A Heroic Heart Encounter

Young girl wearing Batman cape, seen from backYou never know when you’re going to meet a superhero. I certainly didn’t expect to meet one at an interstate rest stop during a recent road trip. Yet there she was, getting a sip of water from the fountain outside the rest rooms.

The cape is what caught my attention but the way the wearer held herself is what kept it. I saw poise and I saw power. She looked to be about 9 or 10. I’m assuming gender based solely on the hair cascading from the back of the adult-sized snap-bill cap. I’ll continue using a female pronoun in this narrative but boy or girl, the outcome of story is the same.

I surreptitiously took a picture while she had her back to me, to preserve her anonymity. But when I looked later I saw that I’d caught her as she turned her head toward me,  as if she knew what I was doing.

I made eye contact and told this young woman I thought her cape was cool. She smiled. Not a shy “oh, no, a grownup noticed me, I’m not worthy” smile but a smile that said she knew she had power and was pleasantly surprised that it had been recognized.

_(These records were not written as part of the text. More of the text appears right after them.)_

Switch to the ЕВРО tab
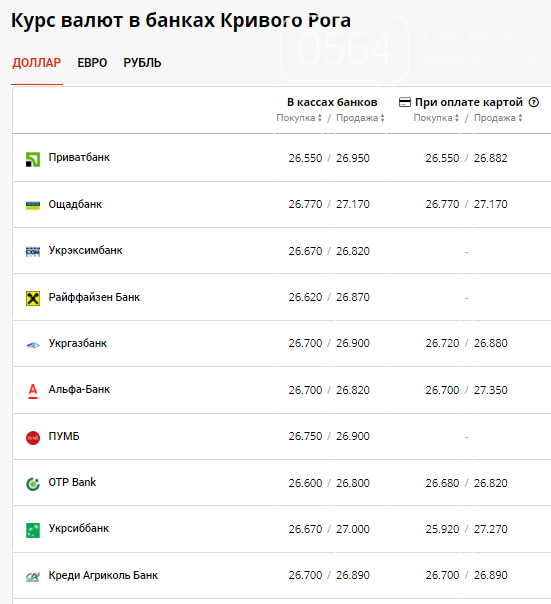point(92,63)
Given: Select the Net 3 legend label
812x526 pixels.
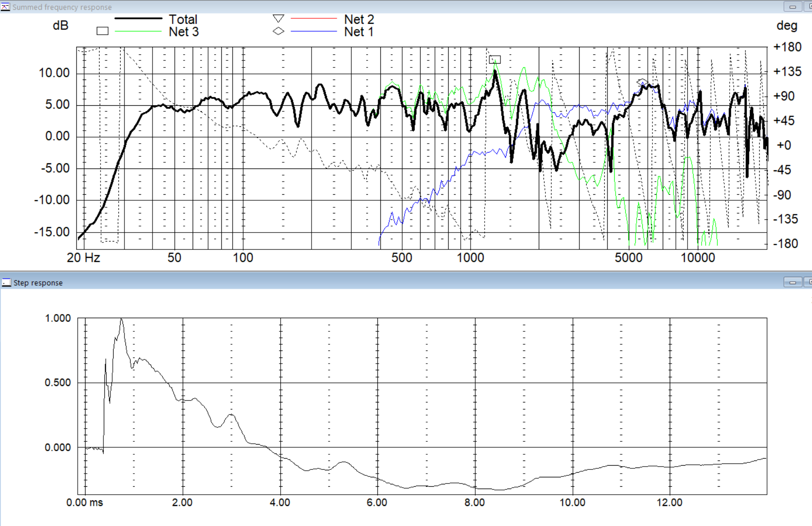Looking at the screenshot, I should click(x=184, y=32).
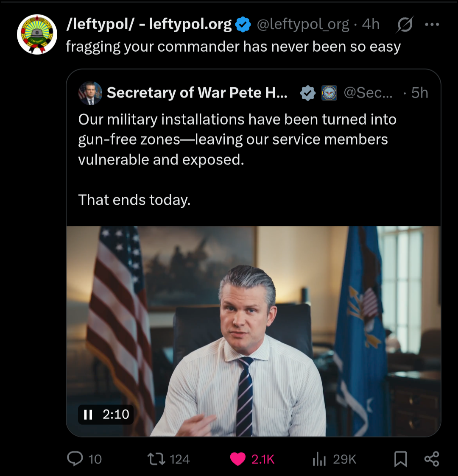Repost this tweet via the retweet icon
This screenshot has height=476, width=458.
coord(156,459)
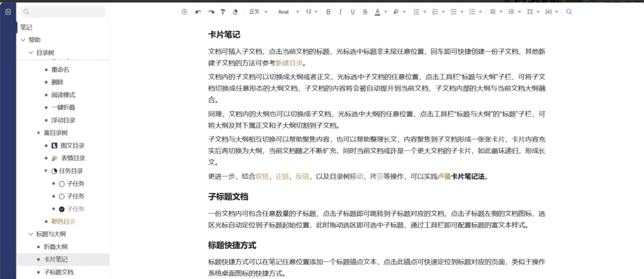This screenshot has height=279, width=644.
Task: Collapse the 任务目录 tree node
Action: click(x=46, y=171)
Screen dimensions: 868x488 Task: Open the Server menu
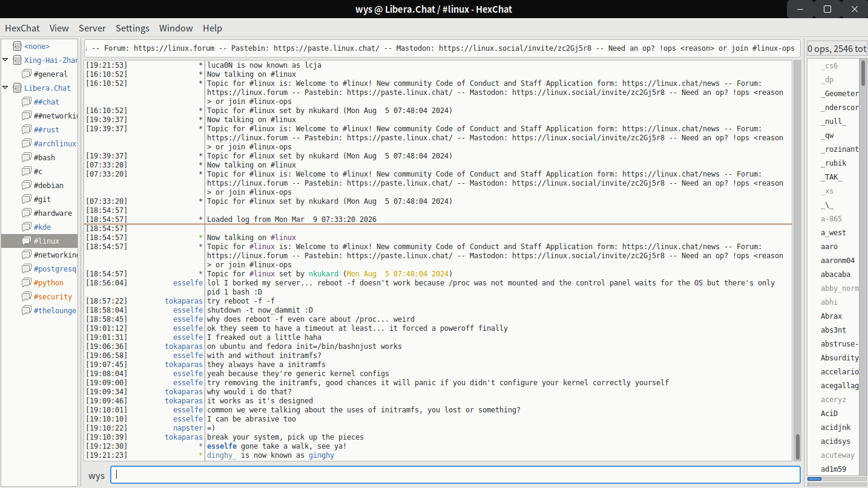pos(92,28)
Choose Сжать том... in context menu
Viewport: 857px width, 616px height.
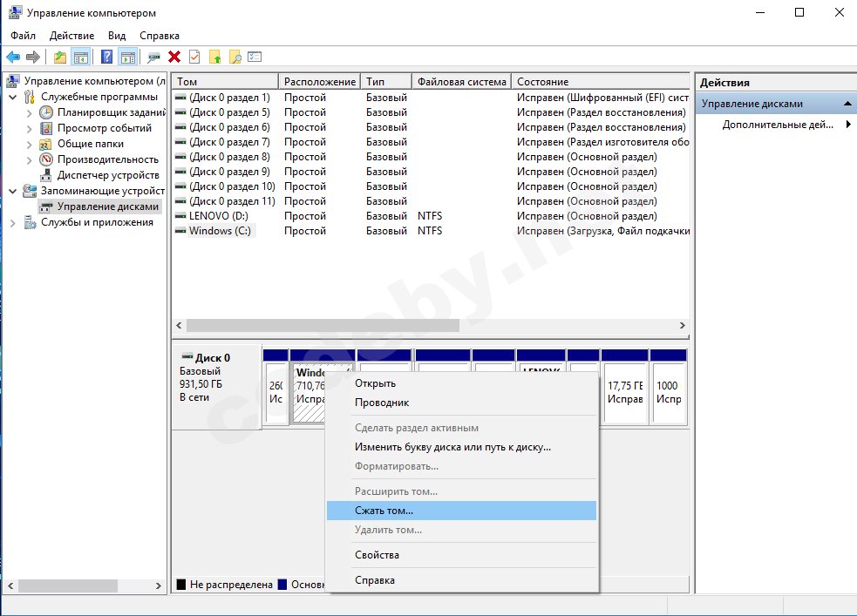pyautogui.click(x=384, y=511)
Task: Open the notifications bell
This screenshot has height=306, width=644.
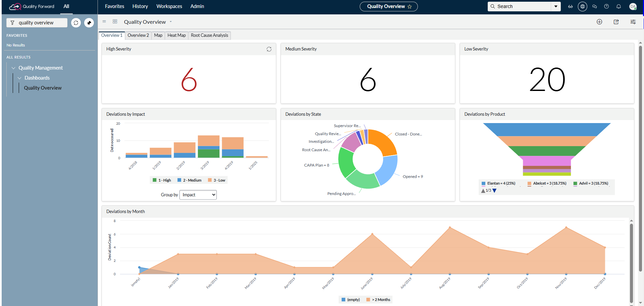Action: pos(619,6)
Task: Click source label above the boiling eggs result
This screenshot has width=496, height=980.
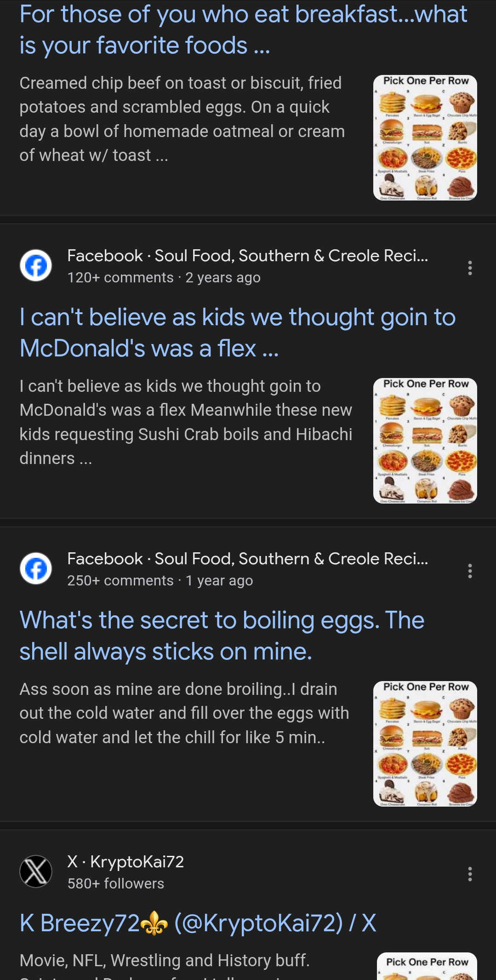Action: point(247,559)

I held out a heart to her. She was reluctant to take it. Frankly, I was reluctant to give it mainly because it meant elevating our exchange from  casually verbal to tangentially physical. I was very aware that a parent might be nearby,  rightfully vigilant about the behavior of other adults toward their young child in a bustling rest area on a major highway. But I addressed her as the equal empowered being that she was.  “Go ahead. That’s for wearing a cool cape.” She took it and smiled that power smile again.

I would have loved to ask her name and talk with her a little bit but as mentioned it wasn’t the time or place. I gave her a parting nod to honor her then found my traveling companion and headed on down the road with him.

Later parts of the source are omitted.